- To what extent was the presence of slavery in America a direct contradiction to the universal ideals of liberty and equality in the American Founding and the Declaration of Independence?
- Examine the founding documents and other primary sources to analyze whether the presence of slavery in America was in conflict with the founding principles.
- Handout B: Slavery and the Constitution Answer Key
- Handouts D – I Answer Keys
- Handout J: Emancipation Proclamation Answer Key
- Slavery and the Constitution Essay
- Handout A: The United States Constitution
- Handout B: Slavery and the Constitution
- Handout C: Documents Summary Table
- Handout D: Dred Scott Case Background
- Handout E: Slavery Advertisement and Handbill
- Handout F: Declaration of Independence – Draft and Final Versions
- Handout G: Laws about Slavery
- Handout H: Dred Scott v. Sanford Opinions
- Handout I: Speeches on the Dred Scott Decision
- Handout J: Emancipation Proclamation
- James Madison
- popular sovereignty
- John Adams
- Thomas Jefferson
- Declaration of Independence
- Thirteenth Amendment
- natural rights
- republican government
Have students read the Slavery and the Constitution Essay prior to class time.
Post on screen or white board – “In your opinion was the Constitution a pro-slavery document (prior to the passage of the 13th Amendment)?” Students will need to get up and vote with their feet as you designate a location for “Yes” and “No”. Ask several on each side to explain/defend their position.
Activity 1: Analyze Constitutional Provisions [30 minutes]
Divide the class into 4 small groups. Distribute Handout A: The United States Constitution and Handout B: Slavery and the Constitution. Provide guided practice in analyzing constitutional provisions by walking the whole class through constitutional provisions 1, 2, and 3 and have students fill in Handout B for those parts. Assign one of the remaining constitutional provisions to each of the 4 groups and have them fill in Handout B for their section. Have each group report their analysis and then revisit their response to the warm-up: conduct a whole-class discussion of the question at the bottom of Handout B: Was the Constitution prior to the Thirteenth Amendment a pro-slavery document?
Activity 2: Document Analysis [20 minutes]
After groups have analyzed their assigned documents, have each group report how they filled in Handout C.
Activity 3: Whole Class Discussion [15 minutes]

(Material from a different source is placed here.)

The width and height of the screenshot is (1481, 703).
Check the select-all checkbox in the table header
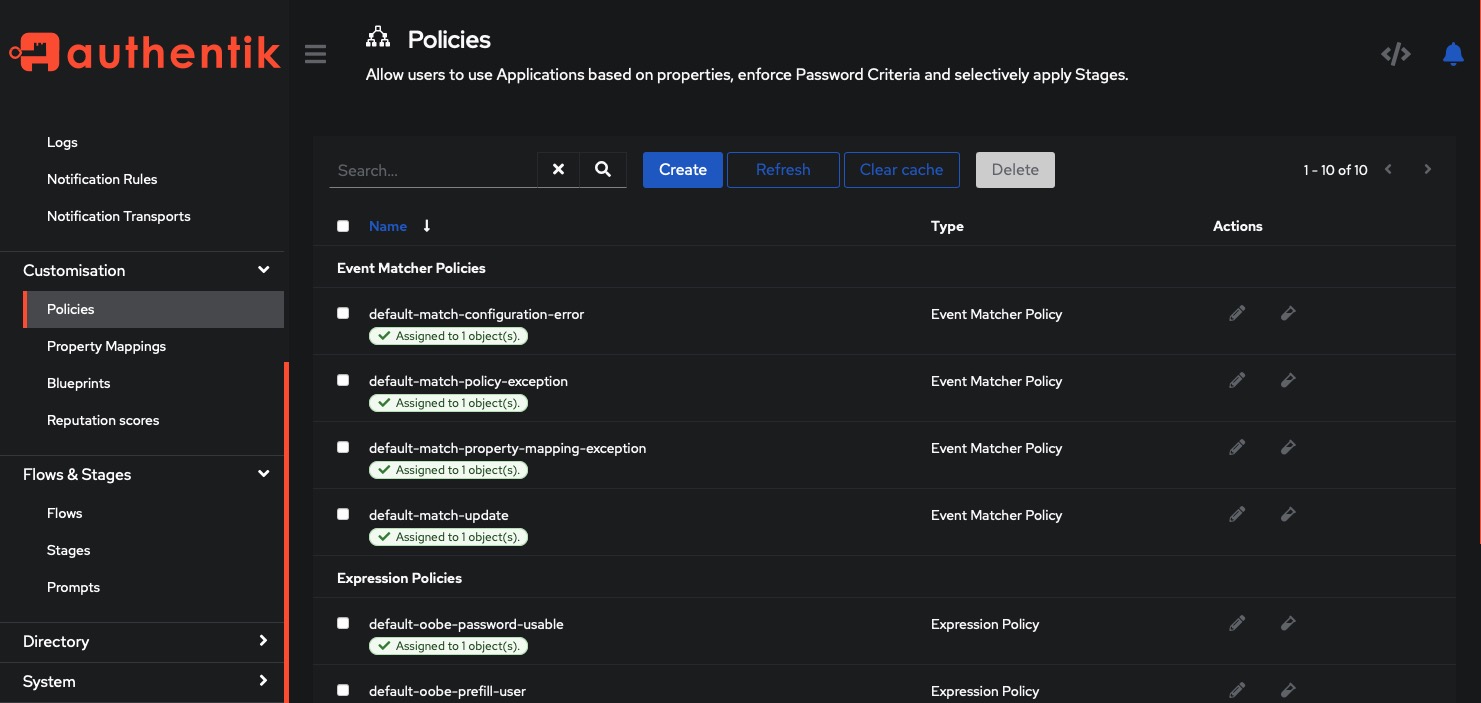(343, 226)
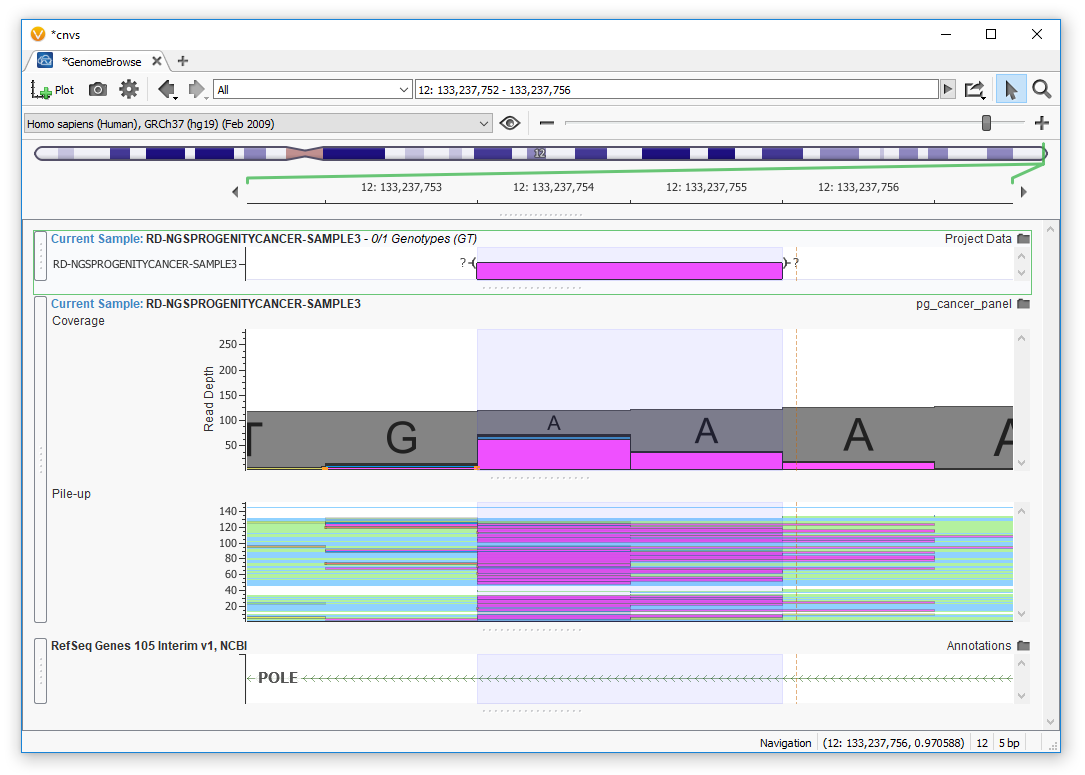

After all groups have reported, conduct a whole-class discussion of the following questions, and have students cite evidence for their responses to these questions:
- Did Scott have standing to sue?
- Were blacks entitled to rights as citizens?
- Could Congress restrict the rights of states to decide if they would be slave or free?

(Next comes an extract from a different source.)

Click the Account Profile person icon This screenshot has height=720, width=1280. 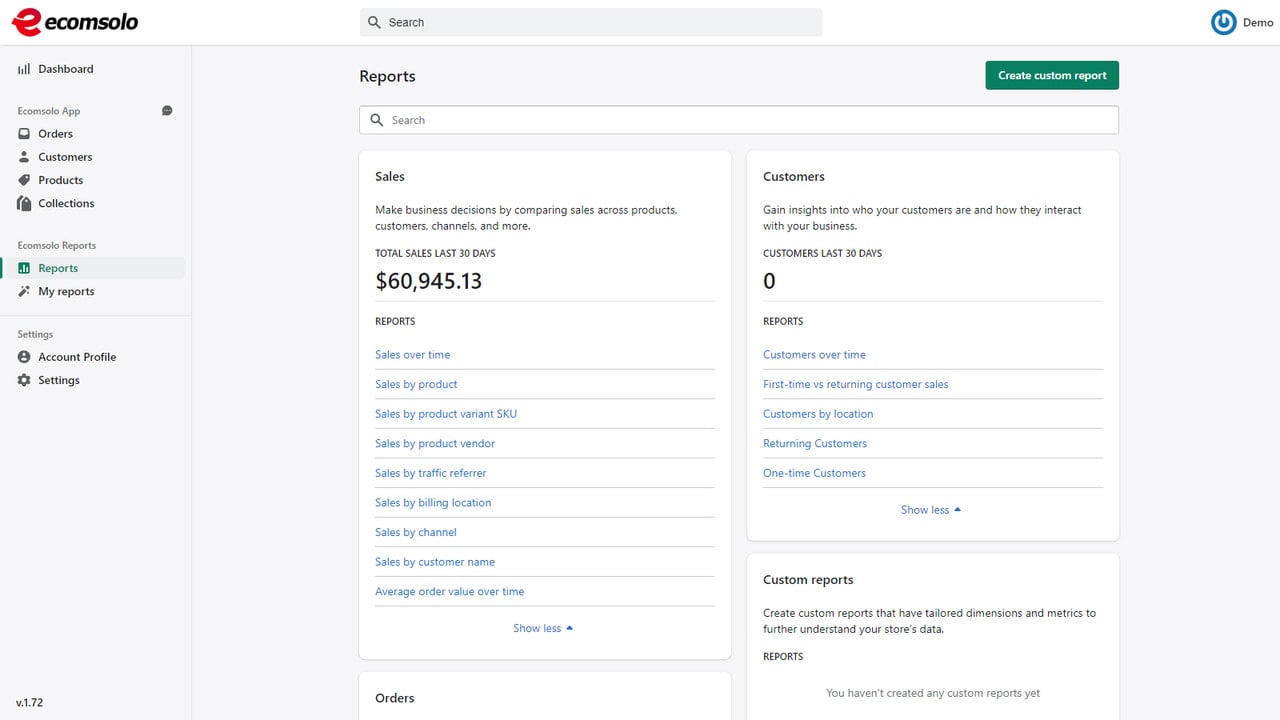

- Did the Supreme Court correctly decide Dred Scott v. Sanford?
Provide Handout J: Emancipation Proclamation to students.
With students continuing to work in their small groups, allow time for students to read and discuss the Emancipation Proclamation, annotating if they wish to summarize the main point of each paragraph. While students work, write the following passage on the board:
“And upon this act, sincerely believed to be an act of justice, warranted by the Constitution, upon military necessity, I invoke the considerate judgment of mankind, and the gracious favor of Almighty God.”
In whole-class discussion, talk through the Critical Thinking Questions. Then ask students to consider the excerpt you wrote on the board. In a large-group discussion, ask students: to what degree was the Proclamation:
- An act of justice? Justice for whom?
- Warranted by the Constitution?
- A military necessity?
- Slavery cannot simply be dismissed as a “sign of the times” or as a “necessary evil”. As Enlightenment philosophers put forth ideas like Natural Rights, the very idea of slavery comes under scrutiny and attack. Why did it take so long and why was it so difficult to end slavery in America? In what ways is the United States still paying the price for slavery?
- Jim Crow & the Nazis: Using the US Holocaust Memorial Museum website Ushmm.org, compare and contrast the Nuremberg Laws crafted by the Nazis to separate and isolate the Jews to the Jim Crow Laws and Black Codes of the American South.